When Kim burned Manwoldae, a royal palace, to the ground, threatened to kill the King and take over, King Mokjong recalled the military inspector of Seobukmyeon, Kang Cho, to the capital city and Gang immediately executed Kim and his supporters. Then, the scholar officials, who were enemies of Kang, spread rumors and lies that the general was planning to take over the government for himself. These rumors reached the King and he planned to kill Kang. Hearing of the conspiracy and the doubts of the king, Kang Cho ordered his army to attack and kill all of his enemies, including the king.

===Later life and death===
Kang Cho then led a coup and dethroned King Mokjong, placing Wang Sun on the throne. Heonae and Mokjong got exiled, but Mokjong was assassinated by his subordinates in Jeokseong-myeon, Paju on the way to Chungju, their detention site. As a result, the queen dowager was completely overthrown from the Goryeo politics in 1009 and General Gang, alongside his allies, appointed her nephew Wang Sun as the new King and ruler of Goryeo.

Soon after, she was released from exile and lived in Hwangju for 21 years, then returned to the royal palace on King Hyeonjong's 20th year of reign (1029).
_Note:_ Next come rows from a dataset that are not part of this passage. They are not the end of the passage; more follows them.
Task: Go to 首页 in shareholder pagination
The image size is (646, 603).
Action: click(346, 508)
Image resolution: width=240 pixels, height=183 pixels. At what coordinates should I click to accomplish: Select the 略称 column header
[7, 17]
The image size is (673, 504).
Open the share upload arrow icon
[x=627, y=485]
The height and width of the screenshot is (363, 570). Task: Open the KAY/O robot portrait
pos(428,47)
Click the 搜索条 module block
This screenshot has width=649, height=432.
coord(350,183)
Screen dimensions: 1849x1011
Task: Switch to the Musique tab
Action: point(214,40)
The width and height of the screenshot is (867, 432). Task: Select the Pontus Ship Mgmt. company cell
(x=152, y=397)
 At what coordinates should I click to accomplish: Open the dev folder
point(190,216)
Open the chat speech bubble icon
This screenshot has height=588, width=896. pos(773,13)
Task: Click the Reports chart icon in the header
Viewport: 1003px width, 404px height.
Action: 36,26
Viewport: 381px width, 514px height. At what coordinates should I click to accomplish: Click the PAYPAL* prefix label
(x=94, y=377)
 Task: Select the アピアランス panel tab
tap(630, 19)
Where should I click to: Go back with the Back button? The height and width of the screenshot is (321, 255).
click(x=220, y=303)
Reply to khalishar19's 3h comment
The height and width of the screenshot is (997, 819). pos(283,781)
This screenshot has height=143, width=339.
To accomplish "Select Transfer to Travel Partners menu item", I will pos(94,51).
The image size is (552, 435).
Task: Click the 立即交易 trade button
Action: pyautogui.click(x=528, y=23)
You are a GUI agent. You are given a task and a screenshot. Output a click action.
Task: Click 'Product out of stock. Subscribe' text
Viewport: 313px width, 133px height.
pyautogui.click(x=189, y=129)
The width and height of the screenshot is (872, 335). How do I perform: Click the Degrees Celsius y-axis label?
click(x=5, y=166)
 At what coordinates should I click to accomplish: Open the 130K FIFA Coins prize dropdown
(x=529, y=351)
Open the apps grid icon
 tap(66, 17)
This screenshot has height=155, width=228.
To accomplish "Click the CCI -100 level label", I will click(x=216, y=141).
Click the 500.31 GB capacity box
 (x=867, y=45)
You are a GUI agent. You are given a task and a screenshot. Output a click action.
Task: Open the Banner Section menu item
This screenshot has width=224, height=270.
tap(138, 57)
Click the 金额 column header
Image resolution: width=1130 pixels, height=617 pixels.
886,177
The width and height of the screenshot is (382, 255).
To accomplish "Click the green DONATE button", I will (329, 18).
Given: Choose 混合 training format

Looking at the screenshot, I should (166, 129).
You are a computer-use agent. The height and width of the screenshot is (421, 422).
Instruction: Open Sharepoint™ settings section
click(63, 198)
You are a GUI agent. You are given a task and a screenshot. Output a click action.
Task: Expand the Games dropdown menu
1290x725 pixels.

She then died at 66 years old in her chamber, Sungdeok Palace in Gaegyeong. Meanwhile, there was a theory that she did not return to the palace but instead died in Myeongbok Palace in Hwangju. She was later buried in Yureung tomb.

==In popular culture==
- Portrayed by Chae Shi-ra and Kim So-eun in the 2009 KBS2 TV series Empress Cheonchu
- Portrayed by Lee Min-young in the KBS2 TV series Korea–Khitan War.